EXERCISE BRIEF :: Transcribe everything from "The international group" down to "became increasingly prominent." in the passage on sociality below, keeping every word and mark unchanged.
___ READING TEXT ___
The international group of scholars I invited to consider this question were working on a wide variety of questions and areas of concern—for e.g. media, social movements, education, childhood, migration, citizenship—but that very diversity made a dialogue regarding our respective efforts to work out useful conceptions of sociality all the more stimulating. Indeed the dialogue was so interesting that over the years that followed, we continued to meet periodically both through face-to-face as well as electronic exchanges. As our conversations continued, two orientations became increasingly prominent.

 

First, we looked back as well as forward, drawing inspiration from the history of debates and reflections on sociality within anthropology and related disciplines. If the actual term “sociality” appears in writing of a more recent vintage, questions about the contexts, forms and workings of association have always been critical to the development of the social sciences. Why then would we not draw on generations of scholarship rather than restricting ourselves to an unnecessarily thin notion of contemporaneity?
___ DATA PROVIDED ___
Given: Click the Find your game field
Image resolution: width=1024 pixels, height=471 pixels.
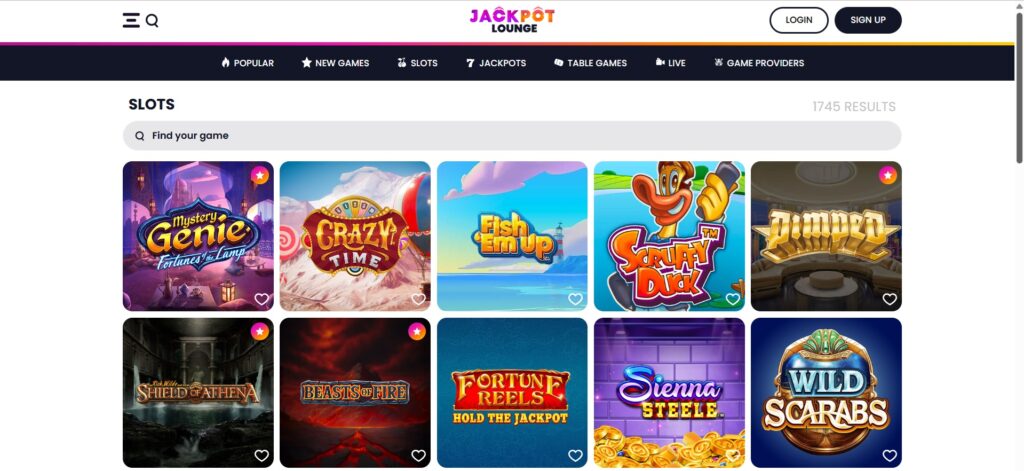Looking at the screenshot, I should coord(512,136).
___
WRITTEN SOLUTION ::
The international group of scholars I invited to consider this question were working on a wide variety of questions and areas of concern—for e.g. media, social movements, education, childhood, migration, citizenship—but that very diversity made a dialogue regarding our respective efforts to work out useful conceptions of sociality all the more stimulating. Indeed the dialogue was so interesting that over the years that followed, we continued to meet periodically both through face-to-face as well as electronic exchanges. As our conversations continued, two orientations became increasingly prominent.